In fact, growing up in Vegas taught me that underneath the public facades that so many put up there is in many cases a giant self serving asshole who will step on whoever they need to and give zero fucks about what they're doing wrong or who they're hurting. And that's just the random tourists: Both my folks as well as several friends worked in prominent Vegas Strip casinos and have met hundreds of celebrities from both sports and entertainment. While many were great people, many were total dickheads, some beyond the scope of reason and sanity (and no, I'm not naming names, but some of the bad ones include some of my childhood favorites and some of yours). I think merely by growing up in Vegas I had given up the notion of public figures being heroes by adulthood.
So it makes a little less sense to me than it does to others that we have any responsibility to protect Ray Rice from prosecution and other punishment to the fullest extent of the law. At the same time, I realize why the public and the NFL and the relevant governments are having a harder time with what should otherwise be a Judge Dredd style slam dunk decision.

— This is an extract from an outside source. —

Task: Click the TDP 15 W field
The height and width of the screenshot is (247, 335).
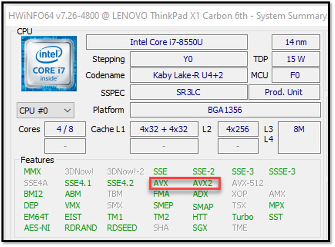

People for years looked up to Ray Rice as not just a football star, but one of the shining beacons of everything that was right about football, a great character guy and an example to the rest of us... before this.
I did not... have viewing relations... with that video... of Ray Rice.
The NFL Commissioner claims he made a decision on Ray Rice's actions without viewing video footage of those actions even though the NFL had received that video in advance. This is probably not an honest claim by the Commisioner.
This sentimental disconnect probably has a little bit to do with why NJ authorities and why Roger Goodell have so badly screwed up how they have handled the due process and punishment for Rice's behavior.
It's no secret that many across America were already not happy in general with Roger Goodell's tenure as NFL Commissioner. The Ray Rice disaster was not really so much a cherry on top of a shit cake as it was a barrel of watermelons dumped in a splattering heap atop it, leaving the table looking like the unholy marriage of a scat film set and the stage at the end of a Gallagher show.
In fact, scat, slapstick and bigotry might be appropriate symbols for Goodell's handling of this whole disaster. The NFL's role in the subsequent failed cover up is nauseatingly disgusting, Ray Rice acted out a Three Stooges short on his fiancee's face, and many people both uninvolved and directly involved have shown that they still have a culturally backwards sense towards whether or not it's ever okay to physically strike a significant other over a domestic dispute.
******
Like many of you, I want Roger Goodell gone after this. Hell, I wanted him gone before this, given his cavalier disdain for serious issues facing the league such as the serious health and brain-damage problems of retired players.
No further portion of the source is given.